**PROBLEMS TO SOLVE**
**1)** List every racehorse named in the Belmont betting article below.
**2)** Write the next part of the Belmont betting article below, starting after its final sentence.

**DOCUMENT EXTRACT**
▼▼▼

When American Pharoah ended the 38-year Triple Crown drought in 2015, he paid only 75 cents on the dollar. The floors at Belmont Park were not exactly full of worthless tickets – or anyone getting rich.
 
Gone this weekend are Kentucky Derby winner Always Dreaming, Preakness winner Cloud Computing and top-ranked but injured 3-year-old Classic Empire. But while casual sports fans may join them sitting this one out, they are leaving bigger prices to wise and even recreational horseplayers.
 
In other words, Triple Crown, Schmiple Crown; just show me the bargains. There are plenty of trends that lead directly to long shots winning this weekend in New York.
 
Favorites seldom win the Belmont.
 
With a pair of victories early this year that got him Beyer Speed Ratings of more than 100, Irish War Cry is expected to be favored Saturday. Before pari-mutuel wagering opened Friday, he was a 3-1 in fixed-odds wagering at Westgate Las Vegas.

▲▲▲

**DATASET**
▼▼▼

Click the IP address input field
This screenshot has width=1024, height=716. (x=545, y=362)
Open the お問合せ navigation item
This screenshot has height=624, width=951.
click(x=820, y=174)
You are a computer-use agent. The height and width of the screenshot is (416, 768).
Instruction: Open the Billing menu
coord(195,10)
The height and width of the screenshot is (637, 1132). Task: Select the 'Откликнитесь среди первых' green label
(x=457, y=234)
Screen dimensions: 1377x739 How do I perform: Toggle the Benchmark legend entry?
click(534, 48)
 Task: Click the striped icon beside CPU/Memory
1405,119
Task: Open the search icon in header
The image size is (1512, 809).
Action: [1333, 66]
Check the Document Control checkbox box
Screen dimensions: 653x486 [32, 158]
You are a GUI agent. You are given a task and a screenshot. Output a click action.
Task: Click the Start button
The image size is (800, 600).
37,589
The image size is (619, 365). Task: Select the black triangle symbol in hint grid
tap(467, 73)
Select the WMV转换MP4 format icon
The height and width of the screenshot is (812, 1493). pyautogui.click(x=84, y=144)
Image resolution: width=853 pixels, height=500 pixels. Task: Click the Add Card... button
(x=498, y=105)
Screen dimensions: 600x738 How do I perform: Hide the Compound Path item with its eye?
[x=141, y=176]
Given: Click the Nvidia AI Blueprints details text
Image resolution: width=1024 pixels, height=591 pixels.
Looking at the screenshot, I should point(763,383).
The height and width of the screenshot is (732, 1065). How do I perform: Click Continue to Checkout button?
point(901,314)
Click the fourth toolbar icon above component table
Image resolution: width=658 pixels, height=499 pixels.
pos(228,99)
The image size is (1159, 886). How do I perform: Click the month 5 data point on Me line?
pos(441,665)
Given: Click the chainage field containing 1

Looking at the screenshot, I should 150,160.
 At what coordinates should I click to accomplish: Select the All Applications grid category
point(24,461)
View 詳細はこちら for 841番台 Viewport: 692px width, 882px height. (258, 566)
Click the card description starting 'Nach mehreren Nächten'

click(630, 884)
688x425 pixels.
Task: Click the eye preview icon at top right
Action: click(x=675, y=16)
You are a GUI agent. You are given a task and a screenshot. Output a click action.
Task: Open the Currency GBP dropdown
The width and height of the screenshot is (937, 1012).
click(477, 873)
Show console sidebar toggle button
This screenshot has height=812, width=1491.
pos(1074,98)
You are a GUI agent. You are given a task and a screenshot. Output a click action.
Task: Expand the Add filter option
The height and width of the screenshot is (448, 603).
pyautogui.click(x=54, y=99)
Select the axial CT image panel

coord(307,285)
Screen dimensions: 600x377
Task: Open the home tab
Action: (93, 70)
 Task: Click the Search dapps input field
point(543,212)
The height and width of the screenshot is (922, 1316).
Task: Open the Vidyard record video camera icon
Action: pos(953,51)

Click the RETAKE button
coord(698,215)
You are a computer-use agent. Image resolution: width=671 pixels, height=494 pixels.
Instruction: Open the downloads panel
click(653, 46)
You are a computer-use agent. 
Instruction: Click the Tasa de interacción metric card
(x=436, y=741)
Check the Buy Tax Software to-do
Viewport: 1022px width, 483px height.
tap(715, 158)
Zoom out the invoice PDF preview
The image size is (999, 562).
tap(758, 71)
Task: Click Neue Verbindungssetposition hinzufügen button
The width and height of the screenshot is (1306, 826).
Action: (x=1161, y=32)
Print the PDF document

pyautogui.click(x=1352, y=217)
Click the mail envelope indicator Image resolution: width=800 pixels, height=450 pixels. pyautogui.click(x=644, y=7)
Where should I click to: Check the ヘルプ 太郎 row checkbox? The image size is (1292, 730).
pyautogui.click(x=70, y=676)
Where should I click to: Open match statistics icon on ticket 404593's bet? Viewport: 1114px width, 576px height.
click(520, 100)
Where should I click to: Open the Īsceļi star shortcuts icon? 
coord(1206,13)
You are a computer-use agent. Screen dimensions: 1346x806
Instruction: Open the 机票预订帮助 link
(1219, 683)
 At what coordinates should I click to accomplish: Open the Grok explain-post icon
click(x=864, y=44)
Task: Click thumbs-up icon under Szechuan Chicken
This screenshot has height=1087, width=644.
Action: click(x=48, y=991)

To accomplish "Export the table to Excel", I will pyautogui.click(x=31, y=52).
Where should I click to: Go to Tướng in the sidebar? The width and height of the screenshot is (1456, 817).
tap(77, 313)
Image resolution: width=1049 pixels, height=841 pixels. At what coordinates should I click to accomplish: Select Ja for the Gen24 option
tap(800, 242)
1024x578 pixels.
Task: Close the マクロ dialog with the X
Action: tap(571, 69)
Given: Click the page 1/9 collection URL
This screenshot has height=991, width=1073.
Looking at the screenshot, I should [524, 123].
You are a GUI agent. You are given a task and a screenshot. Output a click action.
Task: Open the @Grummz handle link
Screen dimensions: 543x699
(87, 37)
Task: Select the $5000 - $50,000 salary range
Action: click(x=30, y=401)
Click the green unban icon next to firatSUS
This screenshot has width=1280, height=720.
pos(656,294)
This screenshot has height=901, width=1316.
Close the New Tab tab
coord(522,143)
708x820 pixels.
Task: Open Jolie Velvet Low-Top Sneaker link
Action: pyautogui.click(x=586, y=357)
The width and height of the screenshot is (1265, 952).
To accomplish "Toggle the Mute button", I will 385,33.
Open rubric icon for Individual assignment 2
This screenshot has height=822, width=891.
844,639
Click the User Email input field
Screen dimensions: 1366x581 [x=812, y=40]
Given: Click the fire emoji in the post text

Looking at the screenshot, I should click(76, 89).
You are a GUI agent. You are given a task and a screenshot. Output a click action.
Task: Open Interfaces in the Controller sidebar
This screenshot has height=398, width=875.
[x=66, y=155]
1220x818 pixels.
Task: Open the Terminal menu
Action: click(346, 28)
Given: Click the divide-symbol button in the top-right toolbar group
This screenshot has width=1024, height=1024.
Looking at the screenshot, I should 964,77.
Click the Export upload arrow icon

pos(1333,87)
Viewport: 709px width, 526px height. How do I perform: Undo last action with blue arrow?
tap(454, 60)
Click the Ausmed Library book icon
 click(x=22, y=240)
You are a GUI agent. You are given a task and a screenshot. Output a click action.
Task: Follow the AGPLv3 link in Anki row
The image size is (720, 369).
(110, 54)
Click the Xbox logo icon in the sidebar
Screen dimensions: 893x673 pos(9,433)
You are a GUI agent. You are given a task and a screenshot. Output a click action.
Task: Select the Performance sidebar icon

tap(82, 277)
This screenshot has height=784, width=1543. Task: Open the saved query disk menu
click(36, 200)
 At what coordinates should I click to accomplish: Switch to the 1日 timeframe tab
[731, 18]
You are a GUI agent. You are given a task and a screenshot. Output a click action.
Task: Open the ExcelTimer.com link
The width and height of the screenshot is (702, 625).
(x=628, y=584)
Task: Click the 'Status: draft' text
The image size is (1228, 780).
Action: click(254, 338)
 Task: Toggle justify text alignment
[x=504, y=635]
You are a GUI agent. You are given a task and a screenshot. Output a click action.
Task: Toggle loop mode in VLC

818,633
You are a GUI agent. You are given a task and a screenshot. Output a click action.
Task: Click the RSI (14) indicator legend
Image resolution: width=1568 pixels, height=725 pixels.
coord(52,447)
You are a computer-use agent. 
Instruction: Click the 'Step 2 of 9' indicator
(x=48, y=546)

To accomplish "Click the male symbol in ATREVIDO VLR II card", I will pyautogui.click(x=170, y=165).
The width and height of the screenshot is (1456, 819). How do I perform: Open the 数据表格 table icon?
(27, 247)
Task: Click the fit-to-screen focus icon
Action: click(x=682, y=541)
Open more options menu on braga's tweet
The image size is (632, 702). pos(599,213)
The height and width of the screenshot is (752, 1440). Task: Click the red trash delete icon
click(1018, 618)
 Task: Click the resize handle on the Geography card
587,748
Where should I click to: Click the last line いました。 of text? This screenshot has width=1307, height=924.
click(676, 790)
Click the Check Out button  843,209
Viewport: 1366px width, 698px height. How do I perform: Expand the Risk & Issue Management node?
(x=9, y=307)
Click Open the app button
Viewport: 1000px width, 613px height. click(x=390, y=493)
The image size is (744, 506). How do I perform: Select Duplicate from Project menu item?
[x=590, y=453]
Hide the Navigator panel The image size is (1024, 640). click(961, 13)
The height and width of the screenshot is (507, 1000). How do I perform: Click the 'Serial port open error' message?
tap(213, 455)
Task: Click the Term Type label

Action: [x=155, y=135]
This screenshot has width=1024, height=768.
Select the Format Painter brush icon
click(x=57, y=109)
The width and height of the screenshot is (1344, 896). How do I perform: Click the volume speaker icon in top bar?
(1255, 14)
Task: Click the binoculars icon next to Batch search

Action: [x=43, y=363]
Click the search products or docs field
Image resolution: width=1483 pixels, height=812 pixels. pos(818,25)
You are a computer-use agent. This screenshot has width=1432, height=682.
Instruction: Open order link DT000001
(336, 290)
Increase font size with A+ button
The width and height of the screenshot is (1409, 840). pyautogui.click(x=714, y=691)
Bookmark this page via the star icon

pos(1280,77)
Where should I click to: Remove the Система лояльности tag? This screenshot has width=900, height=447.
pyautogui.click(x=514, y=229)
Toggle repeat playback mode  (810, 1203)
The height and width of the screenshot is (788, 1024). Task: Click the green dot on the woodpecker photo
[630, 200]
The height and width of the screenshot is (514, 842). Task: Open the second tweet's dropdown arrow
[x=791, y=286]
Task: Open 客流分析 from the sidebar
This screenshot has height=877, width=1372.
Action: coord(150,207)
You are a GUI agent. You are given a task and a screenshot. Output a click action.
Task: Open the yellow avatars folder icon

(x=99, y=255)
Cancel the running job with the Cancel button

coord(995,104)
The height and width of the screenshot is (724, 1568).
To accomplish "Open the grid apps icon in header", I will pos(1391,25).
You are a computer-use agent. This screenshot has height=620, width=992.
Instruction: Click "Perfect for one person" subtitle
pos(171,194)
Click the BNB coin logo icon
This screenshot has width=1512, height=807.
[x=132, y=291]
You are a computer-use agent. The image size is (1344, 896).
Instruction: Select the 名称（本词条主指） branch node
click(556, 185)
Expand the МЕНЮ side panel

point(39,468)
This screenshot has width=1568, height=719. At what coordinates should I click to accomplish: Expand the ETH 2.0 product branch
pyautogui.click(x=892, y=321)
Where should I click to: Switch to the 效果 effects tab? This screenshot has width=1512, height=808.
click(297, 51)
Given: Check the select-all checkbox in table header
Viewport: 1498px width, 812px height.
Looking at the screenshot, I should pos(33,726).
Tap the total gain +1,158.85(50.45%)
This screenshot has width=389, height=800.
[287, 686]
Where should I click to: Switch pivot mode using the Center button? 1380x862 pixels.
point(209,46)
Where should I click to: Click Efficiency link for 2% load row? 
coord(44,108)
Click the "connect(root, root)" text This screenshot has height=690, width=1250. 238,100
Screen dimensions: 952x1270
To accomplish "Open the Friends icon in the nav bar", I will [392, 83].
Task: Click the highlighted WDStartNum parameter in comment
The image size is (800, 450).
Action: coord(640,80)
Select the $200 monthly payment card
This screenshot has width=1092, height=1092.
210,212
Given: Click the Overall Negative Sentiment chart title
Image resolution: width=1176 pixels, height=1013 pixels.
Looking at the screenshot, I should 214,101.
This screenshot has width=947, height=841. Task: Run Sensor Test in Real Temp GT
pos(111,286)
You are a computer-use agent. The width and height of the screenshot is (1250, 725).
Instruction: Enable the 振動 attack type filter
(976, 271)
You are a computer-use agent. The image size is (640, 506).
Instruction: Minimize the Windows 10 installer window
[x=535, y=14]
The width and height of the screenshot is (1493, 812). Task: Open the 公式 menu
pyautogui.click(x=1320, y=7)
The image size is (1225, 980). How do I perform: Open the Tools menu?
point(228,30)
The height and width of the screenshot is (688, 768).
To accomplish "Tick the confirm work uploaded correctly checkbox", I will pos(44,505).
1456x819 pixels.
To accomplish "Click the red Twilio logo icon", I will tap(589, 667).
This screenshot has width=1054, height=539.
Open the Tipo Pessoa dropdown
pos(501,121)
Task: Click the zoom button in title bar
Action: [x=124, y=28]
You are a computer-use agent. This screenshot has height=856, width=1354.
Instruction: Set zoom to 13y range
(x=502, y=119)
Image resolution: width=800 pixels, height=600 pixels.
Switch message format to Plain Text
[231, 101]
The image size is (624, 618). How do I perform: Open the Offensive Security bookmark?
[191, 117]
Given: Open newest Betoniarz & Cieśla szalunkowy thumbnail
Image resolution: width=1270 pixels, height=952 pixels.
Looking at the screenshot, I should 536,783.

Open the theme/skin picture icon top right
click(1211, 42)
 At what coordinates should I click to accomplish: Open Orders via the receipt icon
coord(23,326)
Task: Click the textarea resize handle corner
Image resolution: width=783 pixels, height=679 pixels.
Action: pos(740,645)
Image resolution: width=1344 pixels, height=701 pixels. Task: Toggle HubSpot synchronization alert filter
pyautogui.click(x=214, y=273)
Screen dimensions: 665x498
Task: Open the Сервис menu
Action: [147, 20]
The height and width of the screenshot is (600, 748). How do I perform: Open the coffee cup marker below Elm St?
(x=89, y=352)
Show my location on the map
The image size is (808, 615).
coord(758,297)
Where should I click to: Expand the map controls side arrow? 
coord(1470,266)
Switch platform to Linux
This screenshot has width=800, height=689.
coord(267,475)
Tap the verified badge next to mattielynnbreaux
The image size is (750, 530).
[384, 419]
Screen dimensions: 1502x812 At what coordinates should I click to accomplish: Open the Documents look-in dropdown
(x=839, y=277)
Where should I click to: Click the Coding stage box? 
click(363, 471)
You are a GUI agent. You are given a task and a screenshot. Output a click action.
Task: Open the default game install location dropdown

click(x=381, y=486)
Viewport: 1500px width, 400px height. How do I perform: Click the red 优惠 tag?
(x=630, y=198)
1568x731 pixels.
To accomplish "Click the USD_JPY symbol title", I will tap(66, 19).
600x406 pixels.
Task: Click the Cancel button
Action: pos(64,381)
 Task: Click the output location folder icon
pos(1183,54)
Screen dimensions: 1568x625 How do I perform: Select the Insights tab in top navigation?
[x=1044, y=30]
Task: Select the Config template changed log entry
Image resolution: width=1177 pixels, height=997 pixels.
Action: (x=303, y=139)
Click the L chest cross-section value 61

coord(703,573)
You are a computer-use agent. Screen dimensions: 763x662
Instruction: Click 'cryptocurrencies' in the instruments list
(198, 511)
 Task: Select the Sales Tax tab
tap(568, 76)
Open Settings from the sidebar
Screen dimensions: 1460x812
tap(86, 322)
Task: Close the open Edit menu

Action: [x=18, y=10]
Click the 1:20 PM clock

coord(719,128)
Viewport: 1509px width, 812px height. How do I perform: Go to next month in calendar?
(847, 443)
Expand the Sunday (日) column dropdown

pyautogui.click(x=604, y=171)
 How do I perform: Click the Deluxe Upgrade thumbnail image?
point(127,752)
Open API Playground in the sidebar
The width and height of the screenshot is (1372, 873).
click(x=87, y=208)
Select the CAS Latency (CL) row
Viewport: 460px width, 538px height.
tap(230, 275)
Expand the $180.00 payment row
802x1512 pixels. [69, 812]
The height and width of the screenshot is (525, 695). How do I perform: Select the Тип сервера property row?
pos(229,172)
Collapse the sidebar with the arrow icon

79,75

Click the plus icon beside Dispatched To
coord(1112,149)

▲▲▲

**SOLVED PROBLEMS**
**1)** American Pharoah, Always Dreaming, Cloud Computing, Classic Empire, Irish War Cry

**2)**
But since 1996 only three favorites have won the Belmont – Point Given (27-20) in 2001, Afleet Alex (23-20) in 2005 and American Pharoah (3-4). In those last 31 years a $2 ticket on the nose of the Belmont winner has been worth an average $31.88.
 
Irish War Cry’s trainer Graham Motion did not sound eager to be wearing that target. But that was more because a foot abscess cost rival Classic Empire a chance to be the favorite.
 
“It’s hard to get excited when you know things like that can happen,” Motion said. “That’s a perfect example of what can happen, and it’s just a little thing, but it just throws you out. It’s tough for those guys, but that’s the nature of the beast, and we just happened to benefit from it.”
 
Motion knows first hand about having a beaten favorite in this race. He brought Kentucky Derby winner Animal Kingdom to the Belmont six years ago only to see him clip heels after a troubled start, finish sixth and wind up with a fracture that sidelined him the rest of the year.
 
Front-runners rarely finish first.
 
No one really knows for sure how Belmont horses will fare racing 1½ miles for the first time. This leads to a cautious approach by most trainers that do not want their horses burning themselves out as pacesetters; only two of the last 32 Belmont winners led at every call – Da’ Tara in 2008 and, again, American Pharoah.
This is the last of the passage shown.